■ What to produce
Quote the data below word for word, from its first line through the line containing "Looking at the screenshot, I should [x=181, y=278].", with both of those lines included.

------ Records for processing

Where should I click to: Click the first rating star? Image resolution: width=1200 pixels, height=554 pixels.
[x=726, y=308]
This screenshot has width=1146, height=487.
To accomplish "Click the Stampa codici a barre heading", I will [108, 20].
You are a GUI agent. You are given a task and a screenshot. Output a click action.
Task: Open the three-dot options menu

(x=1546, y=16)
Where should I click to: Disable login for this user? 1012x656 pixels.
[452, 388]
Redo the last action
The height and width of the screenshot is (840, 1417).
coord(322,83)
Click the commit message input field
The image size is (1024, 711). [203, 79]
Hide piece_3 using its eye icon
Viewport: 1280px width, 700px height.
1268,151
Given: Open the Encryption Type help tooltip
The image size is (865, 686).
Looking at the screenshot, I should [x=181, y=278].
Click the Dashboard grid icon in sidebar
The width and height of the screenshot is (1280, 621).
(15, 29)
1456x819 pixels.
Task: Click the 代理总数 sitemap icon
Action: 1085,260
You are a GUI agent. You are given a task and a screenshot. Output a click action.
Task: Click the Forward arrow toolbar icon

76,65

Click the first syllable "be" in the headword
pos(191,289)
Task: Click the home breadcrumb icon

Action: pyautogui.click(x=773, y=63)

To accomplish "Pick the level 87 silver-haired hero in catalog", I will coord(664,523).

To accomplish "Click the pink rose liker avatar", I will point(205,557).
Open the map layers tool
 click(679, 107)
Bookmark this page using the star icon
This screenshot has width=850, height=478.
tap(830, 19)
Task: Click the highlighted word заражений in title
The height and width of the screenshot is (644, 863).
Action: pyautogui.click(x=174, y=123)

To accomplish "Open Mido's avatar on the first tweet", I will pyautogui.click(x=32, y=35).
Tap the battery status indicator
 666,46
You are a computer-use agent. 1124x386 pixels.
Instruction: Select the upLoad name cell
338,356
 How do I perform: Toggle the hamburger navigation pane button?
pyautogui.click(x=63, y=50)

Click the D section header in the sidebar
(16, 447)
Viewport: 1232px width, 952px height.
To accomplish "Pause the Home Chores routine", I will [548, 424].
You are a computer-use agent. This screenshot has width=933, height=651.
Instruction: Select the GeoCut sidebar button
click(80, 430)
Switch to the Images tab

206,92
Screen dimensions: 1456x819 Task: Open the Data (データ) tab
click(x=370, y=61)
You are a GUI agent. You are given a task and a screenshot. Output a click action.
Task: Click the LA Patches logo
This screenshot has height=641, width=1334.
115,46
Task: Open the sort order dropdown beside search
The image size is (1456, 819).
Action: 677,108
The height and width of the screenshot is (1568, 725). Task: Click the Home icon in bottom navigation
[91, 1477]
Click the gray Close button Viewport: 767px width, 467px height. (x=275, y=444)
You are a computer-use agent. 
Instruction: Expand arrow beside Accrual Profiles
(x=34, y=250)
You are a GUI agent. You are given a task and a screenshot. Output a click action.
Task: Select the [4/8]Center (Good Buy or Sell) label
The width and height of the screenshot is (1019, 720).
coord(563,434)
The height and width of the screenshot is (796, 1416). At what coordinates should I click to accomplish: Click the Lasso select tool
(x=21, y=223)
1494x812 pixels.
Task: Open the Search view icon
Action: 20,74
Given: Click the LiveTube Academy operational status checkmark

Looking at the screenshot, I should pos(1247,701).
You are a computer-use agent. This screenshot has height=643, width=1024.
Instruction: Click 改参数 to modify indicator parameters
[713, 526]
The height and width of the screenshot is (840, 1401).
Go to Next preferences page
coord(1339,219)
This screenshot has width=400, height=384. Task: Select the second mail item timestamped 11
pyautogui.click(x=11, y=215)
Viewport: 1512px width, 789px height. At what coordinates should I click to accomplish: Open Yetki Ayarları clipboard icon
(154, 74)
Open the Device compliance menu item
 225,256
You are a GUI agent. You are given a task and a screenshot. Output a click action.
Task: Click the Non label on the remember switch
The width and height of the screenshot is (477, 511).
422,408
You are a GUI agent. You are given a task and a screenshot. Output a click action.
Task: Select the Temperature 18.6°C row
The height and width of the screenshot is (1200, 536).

------------

■ The result
Where should I click to: Click the first rating star? Image resolution: width=1200 pixels, height=554 pixels.
[x=726, y=308]
This screenshot has width=1146, height=487.
To accomplish "Click the Stampa codici a barre heading", I will [108, 20].
You are a GUI agent. You are given a task and a screenshot. Output a click action.
Task: Open the three-dot options menu

(x=1546, y=16)
Where should I click to: Disable login for this user? 1012x656 pixels.
[452, 388]
Redo the last action
The height and width of the screenshot is (840, 1417).
coord(322,83)
Click the commit message input field
The image size is (1024, 711). [203, 79]
Hide piece_3 using its eye icon
Viewport: 1280px width, 700px height.
1268,151
Given: Open the Encryption Type help tooltip
The image size is (865, 686).
Looking at the screenshot, I should [x=181, y=278].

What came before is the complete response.